Every year the Eastern State Penitentiary (ESP) in Philadelphia invites artists to submit proposals for installations within its prison walls. Those chosen are given a grant to complete their work, plus a stipend. Originally planned to run for a year, the exhibition was extended to a year and a half. I requested that my installation be in the gift shop so that viewers might temporarily confuse the plates with actual souvenirs.

My idea for the installation—America's 10 Worst Prisons: The Plate Collection—was to tie the history of solitary confinement at ESP to the present conditions of the American penal system. The inspiration for the project came from seeing a photo of a decorative, ceramic dessert plate, created at the Rihouet Factory in Paris, circa 1838, featuring the facade of ESP.  It was part of a larger collection of souvenir plates showing images of then-popular Philadelphia tourist attractions. Seeing a fortress-like prison, however, at the center of an extravagant dish designed to serve sweets to the privileged class struck me as weird and darkly comical, even if the original intention was to spotlight ESP, a relatively new building and site of a “progressive” development in prison reform—solitary confinement.

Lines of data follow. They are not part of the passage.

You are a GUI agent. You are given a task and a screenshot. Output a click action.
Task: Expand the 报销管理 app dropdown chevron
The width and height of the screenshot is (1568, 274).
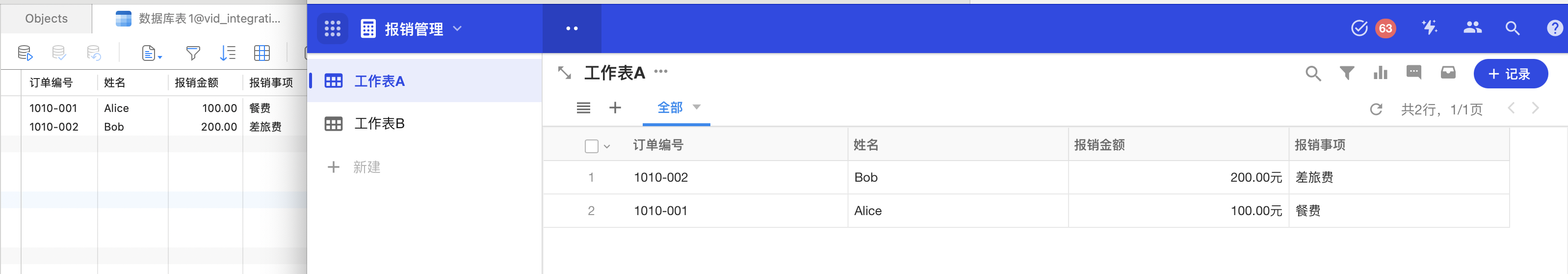click(x=458, y=28)
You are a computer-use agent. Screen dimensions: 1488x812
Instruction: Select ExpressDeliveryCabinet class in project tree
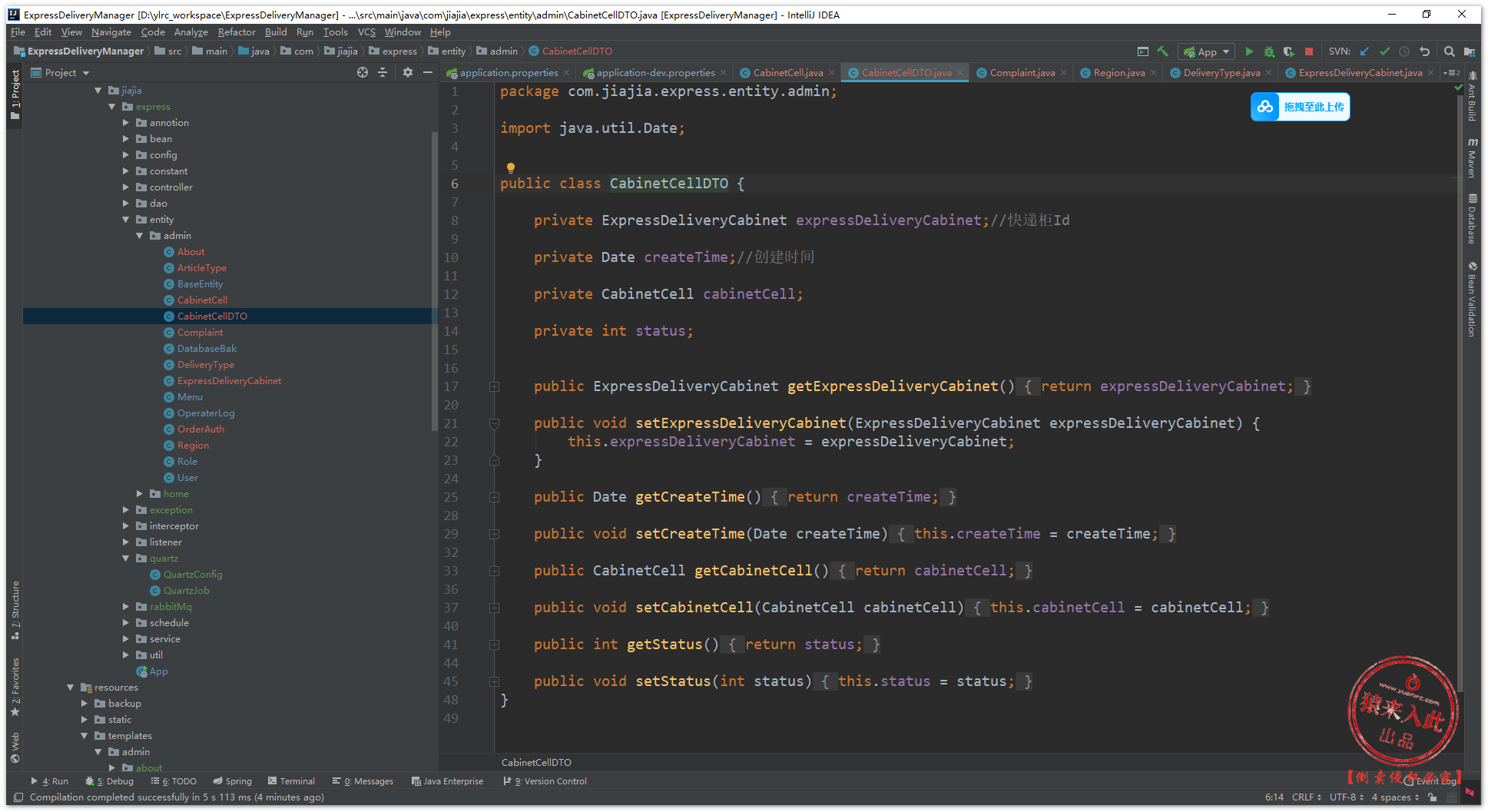click(x=229, y=381)
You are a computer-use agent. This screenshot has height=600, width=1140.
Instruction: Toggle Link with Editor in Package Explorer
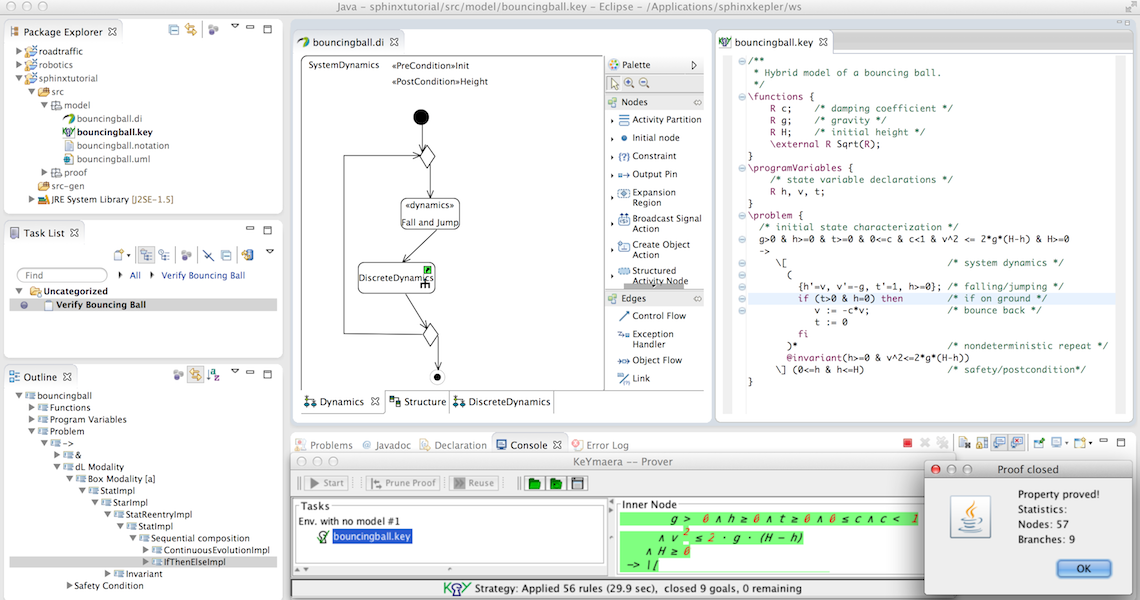[190, 30]
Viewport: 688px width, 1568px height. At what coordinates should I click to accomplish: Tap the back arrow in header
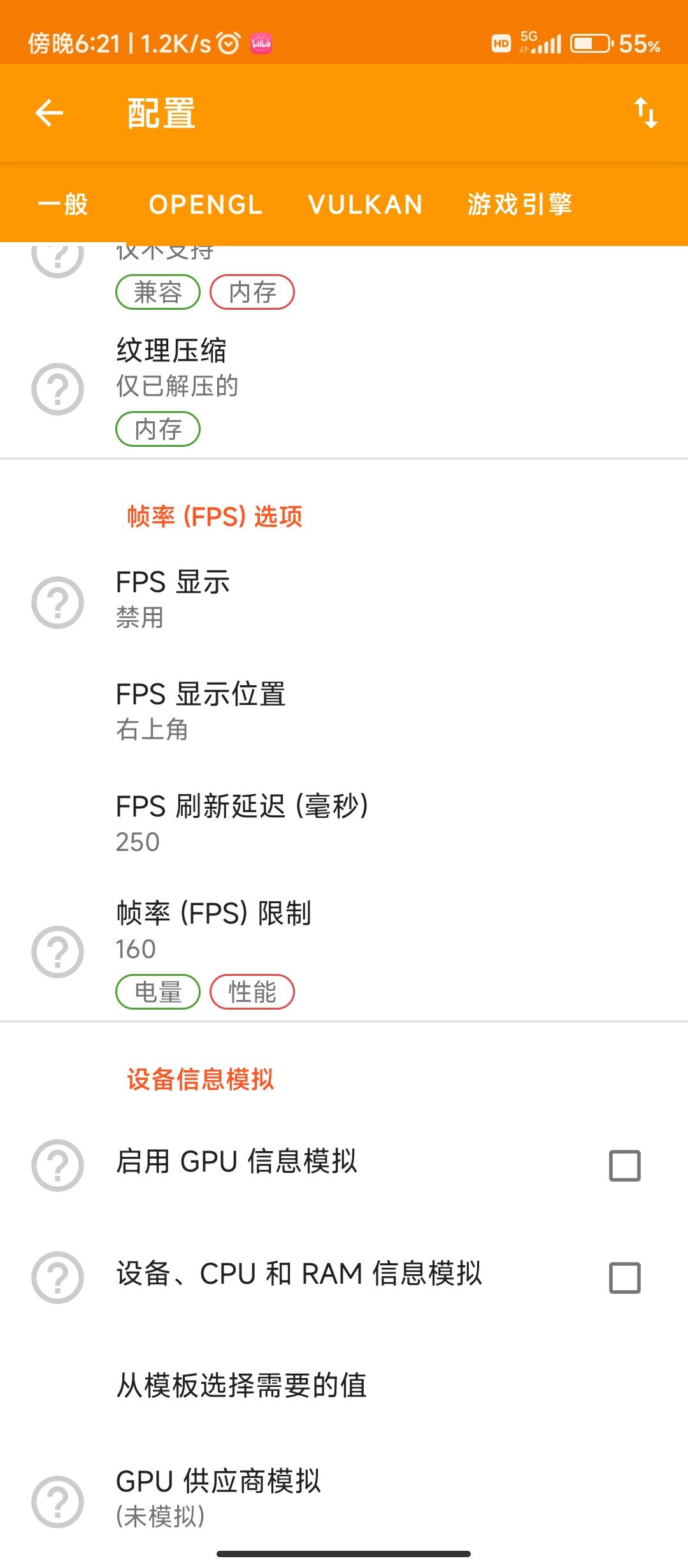pos(49,113)
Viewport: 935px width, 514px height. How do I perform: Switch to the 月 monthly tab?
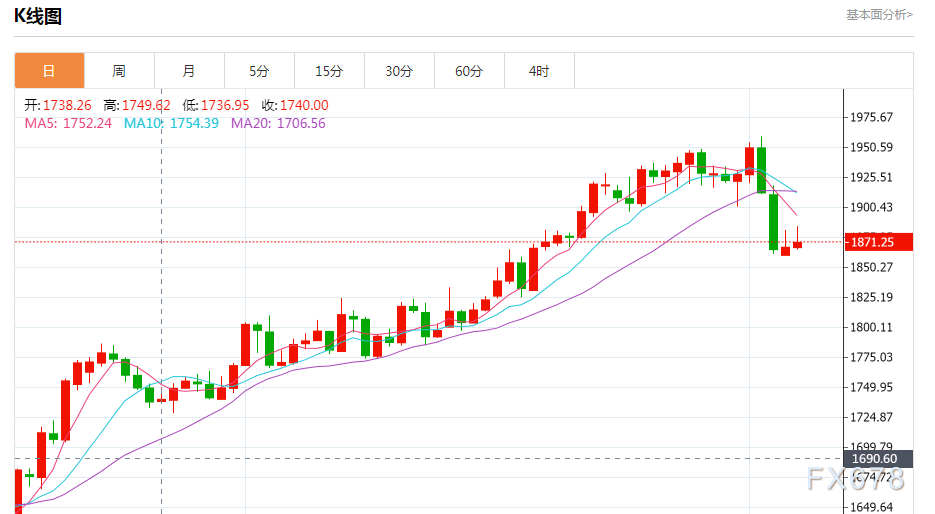tap(189, 71)
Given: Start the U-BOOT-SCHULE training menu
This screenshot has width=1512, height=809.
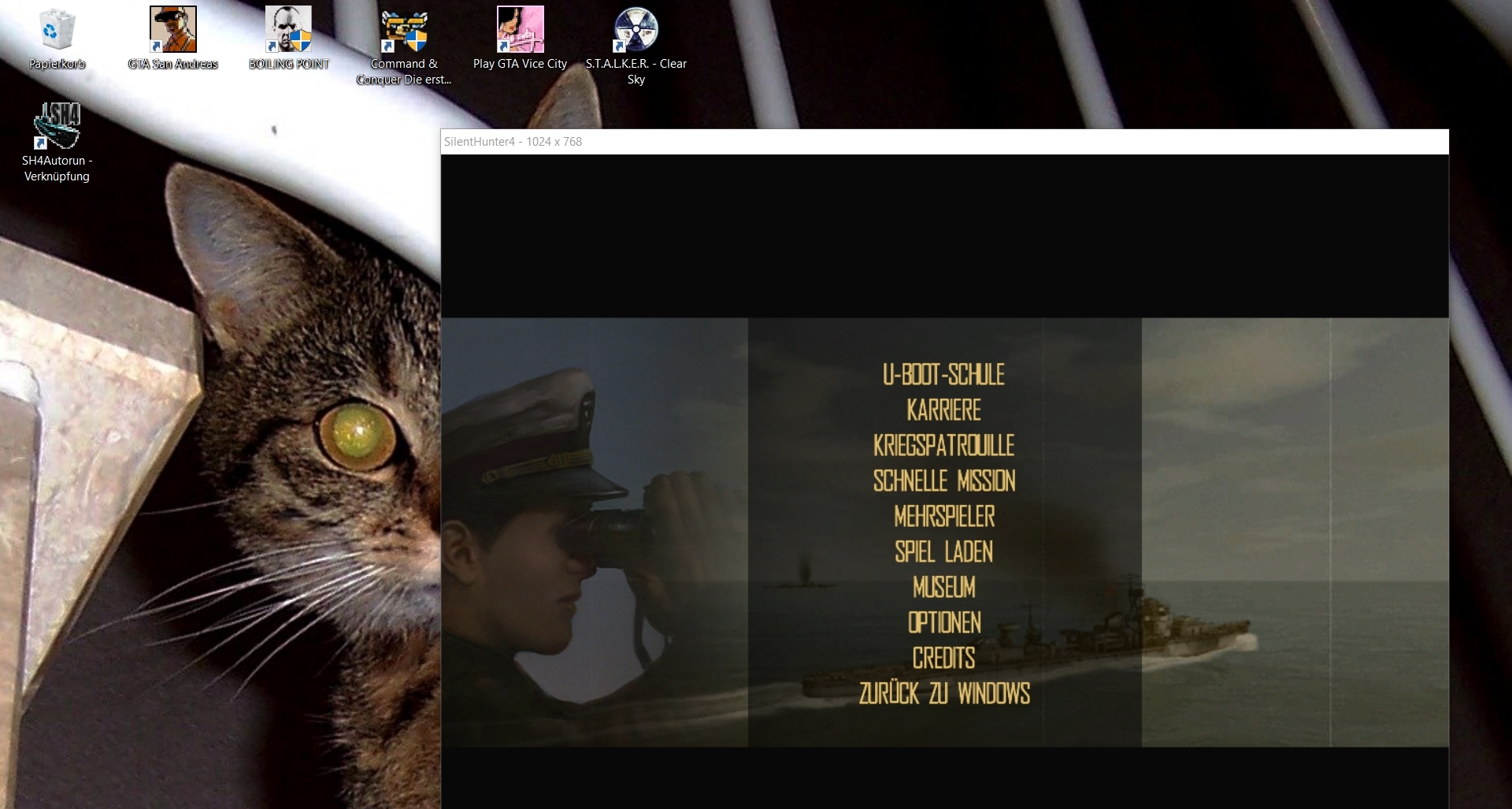Looking at the screenshot, I should tap(943, 375).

I learned that isolating prisoners at ESP was finally discontinued in the early 20th century, by then considered cruel and unusual punishment. In the last 30 years, however, the practice nationwide has grown to unprecedented levels, with a large percentage of prisoners held in super maximum security.

By "serving" today’s most disreputable prisons on antique-style dessert plates, I mean to combine past and present and point to the horrendous prison conditions existing in modern America—a society with the largest incarcerated population of any first-world country.  By maintaining the essential decorative style of the original 19th-century plate while updating the central image of the prison and revising certain border elements (such as replacing the ring of gold leaf with barbed wire), I hope to engage viewers and incite consciousness.

The plates have traveled to I.D.E.A. Space at Colorado College, Colorado Springs, to be part of the exhibition “Incarceration Nation,” on view from October 27 to December 17, 2016.